Here’s an article I posted yesterday on the OurNHS section of OpenDemocracy.


In many ways, the Defamation Act 2013 was good for medicine. During the course of the Libel Reform Campaign, English PEN met dozens of doctors and medical journalists who had been silenced by the famously restrictive English libel law. Pharmaceutical companies used the archaic law to prevent the publication of valid criticism by medical professionals. Fiona Godlee, editor of the British Medical Journal, told a Libel Reform rally how factual reports on medical treatments had been ‘softened’ or even spiked because of libel fears.

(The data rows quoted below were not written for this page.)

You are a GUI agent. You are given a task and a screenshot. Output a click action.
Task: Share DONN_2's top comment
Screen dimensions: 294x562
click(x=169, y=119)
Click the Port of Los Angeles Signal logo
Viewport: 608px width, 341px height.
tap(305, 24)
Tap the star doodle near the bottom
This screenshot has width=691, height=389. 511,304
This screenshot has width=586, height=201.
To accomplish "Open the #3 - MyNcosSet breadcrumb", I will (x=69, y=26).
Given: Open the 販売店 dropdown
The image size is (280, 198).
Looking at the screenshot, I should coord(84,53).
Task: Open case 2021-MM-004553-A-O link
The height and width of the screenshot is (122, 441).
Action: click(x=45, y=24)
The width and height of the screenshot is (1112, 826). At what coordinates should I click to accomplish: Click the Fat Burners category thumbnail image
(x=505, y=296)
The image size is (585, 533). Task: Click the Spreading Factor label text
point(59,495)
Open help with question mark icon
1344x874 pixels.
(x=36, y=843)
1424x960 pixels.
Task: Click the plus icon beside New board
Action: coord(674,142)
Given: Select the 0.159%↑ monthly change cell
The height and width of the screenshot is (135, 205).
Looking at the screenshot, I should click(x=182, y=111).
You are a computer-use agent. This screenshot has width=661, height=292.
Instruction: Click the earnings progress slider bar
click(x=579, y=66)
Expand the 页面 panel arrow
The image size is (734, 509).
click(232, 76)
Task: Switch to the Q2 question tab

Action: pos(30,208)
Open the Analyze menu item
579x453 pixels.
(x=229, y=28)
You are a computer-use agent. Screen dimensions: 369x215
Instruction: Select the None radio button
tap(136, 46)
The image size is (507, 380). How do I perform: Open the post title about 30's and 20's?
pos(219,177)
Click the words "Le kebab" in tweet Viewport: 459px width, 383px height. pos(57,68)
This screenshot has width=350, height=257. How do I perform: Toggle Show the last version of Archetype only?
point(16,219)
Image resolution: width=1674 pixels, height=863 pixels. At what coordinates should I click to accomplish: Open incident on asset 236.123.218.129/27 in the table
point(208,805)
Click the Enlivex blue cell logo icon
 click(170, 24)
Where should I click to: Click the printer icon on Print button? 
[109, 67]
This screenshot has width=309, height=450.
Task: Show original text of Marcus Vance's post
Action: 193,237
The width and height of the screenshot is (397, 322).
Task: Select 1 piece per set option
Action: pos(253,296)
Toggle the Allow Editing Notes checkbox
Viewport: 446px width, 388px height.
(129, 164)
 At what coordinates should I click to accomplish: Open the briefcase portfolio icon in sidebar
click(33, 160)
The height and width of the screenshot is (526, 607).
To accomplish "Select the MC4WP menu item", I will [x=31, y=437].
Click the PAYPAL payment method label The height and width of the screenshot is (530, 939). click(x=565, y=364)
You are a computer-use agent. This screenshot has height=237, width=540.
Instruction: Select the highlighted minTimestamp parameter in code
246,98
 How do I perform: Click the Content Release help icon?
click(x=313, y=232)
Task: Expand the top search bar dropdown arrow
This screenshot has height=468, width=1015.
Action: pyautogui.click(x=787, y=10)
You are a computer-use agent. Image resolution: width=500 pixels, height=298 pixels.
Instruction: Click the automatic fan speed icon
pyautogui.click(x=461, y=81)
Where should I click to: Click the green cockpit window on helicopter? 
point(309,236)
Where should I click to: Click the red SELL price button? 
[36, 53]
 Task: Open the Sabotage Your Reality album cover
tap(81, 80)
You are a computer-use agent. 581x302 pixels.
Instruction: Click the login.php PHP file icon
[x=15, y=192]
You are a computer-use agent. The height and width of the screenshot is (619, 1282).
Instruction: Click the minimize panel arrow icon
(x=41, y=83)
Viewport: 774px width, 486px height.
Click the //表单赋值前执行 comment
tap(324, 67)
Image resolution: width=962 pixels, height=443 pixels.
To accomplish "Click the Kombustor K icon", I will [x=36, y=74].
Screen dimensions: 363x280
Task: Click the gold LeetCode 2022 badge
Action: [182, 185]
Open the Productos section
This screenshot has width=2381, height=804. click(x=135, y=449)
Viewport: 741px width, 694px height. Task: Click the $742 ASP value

The Defamation Act 2013, which English PEN and the Libel Reform Campaign spent three years fighting for, gives strong legal protections to peer reviewed articles. Patients and commissioners should be able to learn of any doubts that doctors have about pharmaceuticals and new treatments. The Act also includes measures to limit the progress of trivial claims, and a new public interest defence. In 2007 Goldacre faced a libel claim from vitamin pill manufacturer Matthias Rath after he used his ‘Bad Science’ column to critique claims that these pills could cure AIDS. Although Goldacre eventually won the case brought against him, the battle left him significantly out of pocket. The new Act should help journalists like Dr Ben Goldacre see off the pharmaceutical libel bullies.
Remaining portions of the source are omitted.